Santa Margarita Lake, also called Salinas Reservoir, is a lake several miles southeast of the town of Santa Margarita in San Luis Obispo County, California. The lake was created by the building of Salinas Dam on the southern end of the Salinas River, very close to the river's origin in the Santa Lucia Range.

The dam was built by the United States Army Corps of Engineers in 1941 to provide water for Camp San Luis Obispo. It now provides the city of San Luis Obispo with a portion of its drinking water. The city also uses water from Lake Nacimiento and water from Whale Rock Reservoir in Cayucos. The lake is relatively small, with a capacity of 23,843 acre.ft. Since it is a municipal water source, human contact is prohibited. Boating, fishing and rowing are popular activities on the lake and there are camping sites on the shore. Fish found in Santa Margarita Lake include largemouth bass, catfish, carp, and various sunfish. The lake is home to the San Luis Obispo Rowing Club as well as Cal Poly Rowing.

There are dirt roads that provide access to almost the entire perimeter of the lake. There is a 15-mile per hour (24 km/h) speed limit, as the roads are bumpy and vehicles kick up a lot of dust, even at slow speeds. In addition, many visitors park on the side of the road to fish. The default speed limit on the lake itself is 5 miles per hour (8 km/h), but boats can travel up to 30 miles (48 km/h) per hour in certain areas, depending on conditions.

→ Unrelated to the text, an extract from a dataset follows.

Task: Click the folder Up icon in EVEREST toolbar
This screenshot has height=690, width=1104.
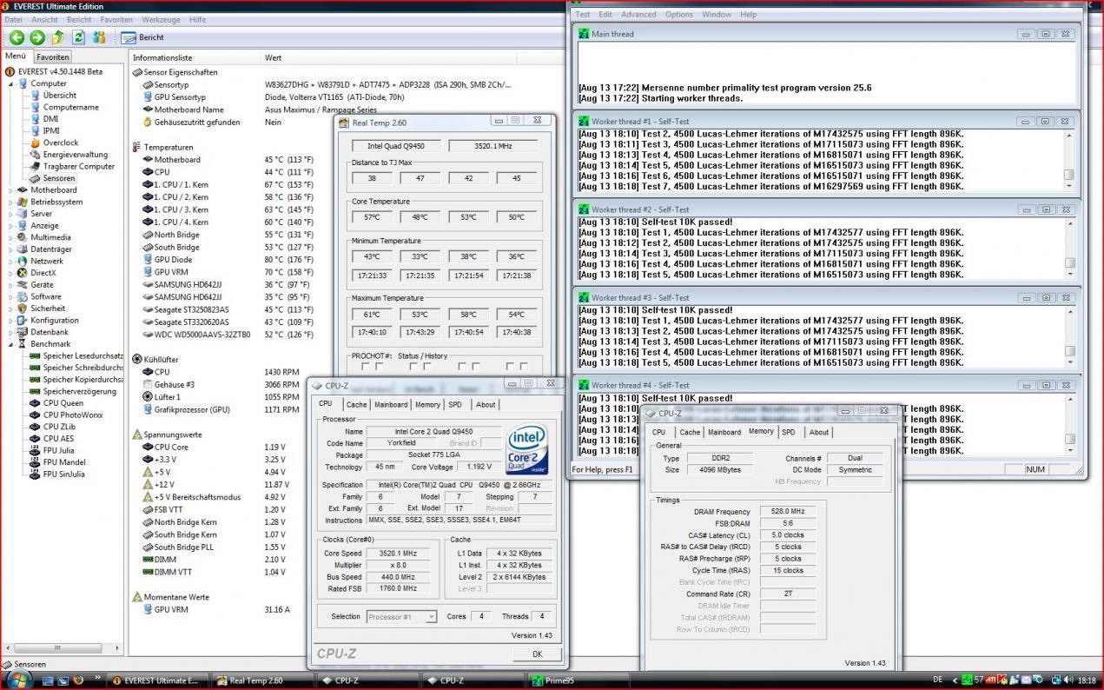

There is a proposal to raise the dam by 19 feet (8 m) with the addition of a spillway gate, which was part of the original design. The loss of trees from the additional capacity has been a major concern. In the area to be flooded there are 1,639 coast live oaks, 633 blue oaks, 198 valley oaks and 469 gray pines. The loss of oak trees is of ecological concern, since oak trees in the area are already contending with sudden oak death.